O impacto que os NFTs trazem é algo novo: o consumo energético dos blockchains. O blockchain é o que garante a autenticidade do token, e, para funcionar, exige diversos cálculos complexos, que têm um gasto energético considerável. Quanto mais os NFTs se popularizarem, maior será esse gasto.

Segundo a Digieconomist, a pegada de carbono de uma transação com Ethereum – plataforma onde a maior parte das transações de blockchains ocorre –  é de 34 kg de dióxido de carbono, equivalente a mais de 5700 horas de vídeos assistidos no YouTube ou mais de 76 mil transações de cartão de crédito.
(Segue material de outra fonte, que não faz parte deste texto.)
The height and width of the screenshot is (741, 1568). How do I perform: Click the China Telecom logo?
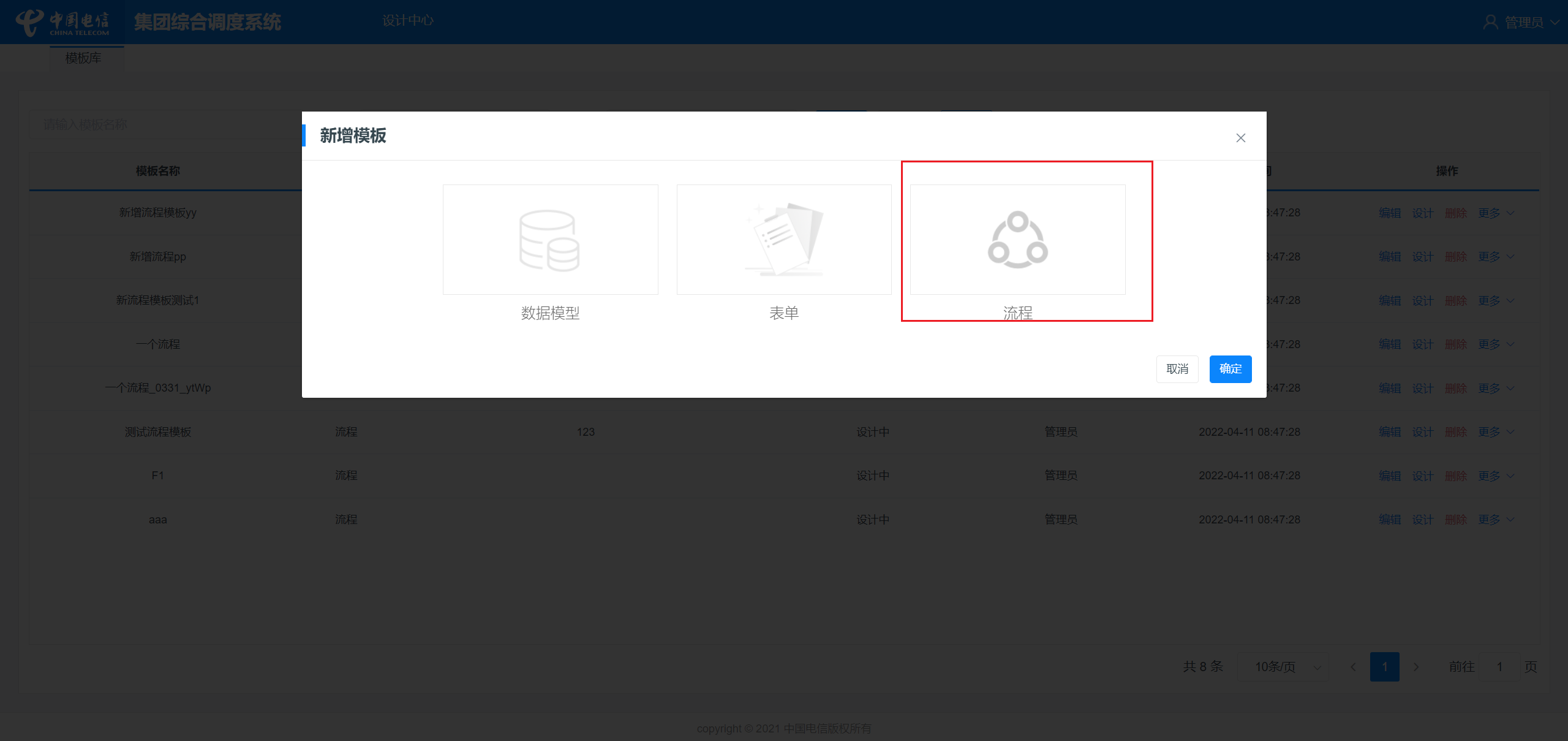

Esse consumo de 70.32 kilo-watts/hora é suficiente para fornecer energia para uma casa nos Estados Unidos por dois dias e meio.

Para fungir um NFT no Ethereum, o custo energético é de 332 kilo-watts/hora; por ano, a plataforma consome mais energia que a Dinamarca e tem uma pegada de carbono semelhante ao da Lituânia. “A gente tem essa ideia muito errada que o que é digital é abstrato, não é palpável, mas de abstrato não tem nada. É material, são tecnologias que consomem recursos. No caso dos NFTs, que são dados, essencialmente, você consome água, carvão, petróleo, para que os datacenters e toda a estrutura necessária possa funcionar”, lembra Grégori.

Tatiana Revoredo, no entanto, afirma que, apesar dos dados alarmantes, não podemos tomar essas estimativas como uma verdade absoluta. Para ela, é preciso diferenciar o consumo energético da emissão de carbono. “O que polui o meio ambiente são as altas emissões de carbono, não o alto consumo de energia. O que não é sustentável e traz impacto ambiental são as fontes de energia não renováveis, e não o alto consumo de energia”. Um relatório recente da Coinshares, empresa de ativos digitais, aponta que 76% da energia utilizada para minerar bitcoins vem de fontes renováveis, de modo que este movimento consequentemente também tem chegado ao sistema de NFTs.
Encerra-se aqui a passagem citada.